CHAMPAIGN, Ill. (WCIA) — Money is now on the way to groups in communities across Illinois, and it’s the state’s latest effort to achieve Victory Over Violence.
Governor Pritzker announced on Tuesday $100 million in grants to organizations that work to prevent and interrupt gun violence. But it’s not the first grant of its kind.
Pritzker already announced in May that $113 million would be handed out to community groups to help eliminate violence. The $100 million he announced on Tuesday is an addition to that.
Representatives of two Champaign-based organizations said they’ve experienced what this money can do and they are hoping to get some of it.
“There are no places to hang out so what do I do? I hang out on the corner, I hang out at somebody else’s house where there is maybe no parental guidance, and now that’s how we get in trouble,” said Pastor Willie Comer of Youth for Christ.
Comer said that to be a fisher of men, you need to use the right tactics to hook a fish on the line.
“When we’re able to have space and funding, it shows our kids that they are appreciated,” he said.
The same thing applies when combatting violence. To teach kids how to behave differently, you need resources that will capture their attention. One way his ministry does that is through food.
“We’re in every school now in Champaign doing what we call lunch crews where we go in, we have lunch and we get a chance to sit with 40, 50 kids every single week,” Comer said.
But providing food isn’t free. Comer said it costs $100 a week to visit one school, and they go to five a week for the more than 30 weeks students are in session. That’s about $15,000 every school year.
“I don’t care about the food, the food is just the draw,” Comer said. “But what it allows us to do is get kids in front of us so that we can begin to impact them with information that will change their behavior.”
Comer isn’t the only one using student interests to earn the voice to be heard. Tony Odom, a community leader and mentor, is doing the same.
“My programs, it’s basically for inner city kids, the people that don’t have opportunities,” Odom said.
Odom uses free basketball clinics and haircuts as a segue into important life lessons like dropping the guns.

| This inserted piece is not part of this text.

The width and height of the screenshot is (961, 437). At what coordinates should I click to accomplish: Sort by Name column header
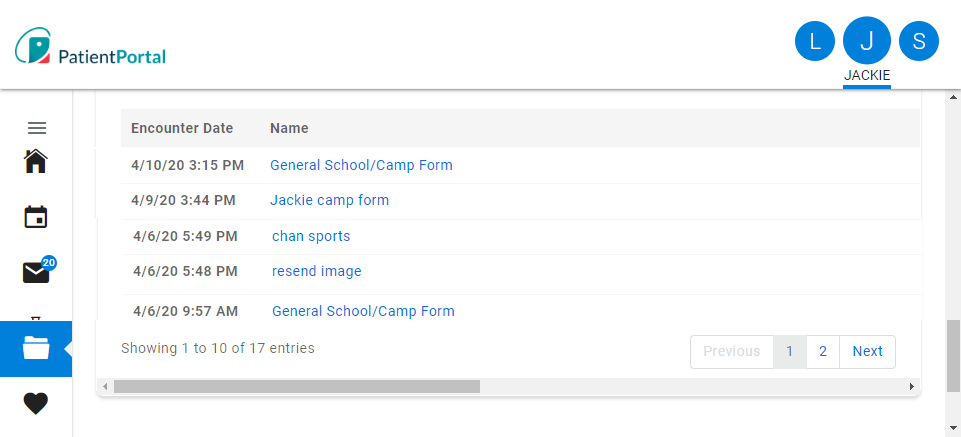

“There’s a reason why these kids are acting out in that way,” Odom said. “It just doesn’t start off ‘Hey here’s a gun, okay.'”
Both groups need more money so they can reach more students and provide better resources. They’re hoping these latest grants will do just that.
“If this money is allocated toward the correct way or the correct places it can be effective,” Odom said.
“Definitely a game changer in anti-violence amongst our young people,” Comer said.
Champaign isn’t the only community to qualify for these grants. Urbana, Danville, Decatur and Springfield also qualify.
People who would like to get involved can find free resources on the Illinois Department of Human Services’ website to help groups apply for those grants. The grants are available for violence prevention organizations that include trauma-informed behavioral health services and youth intervention services.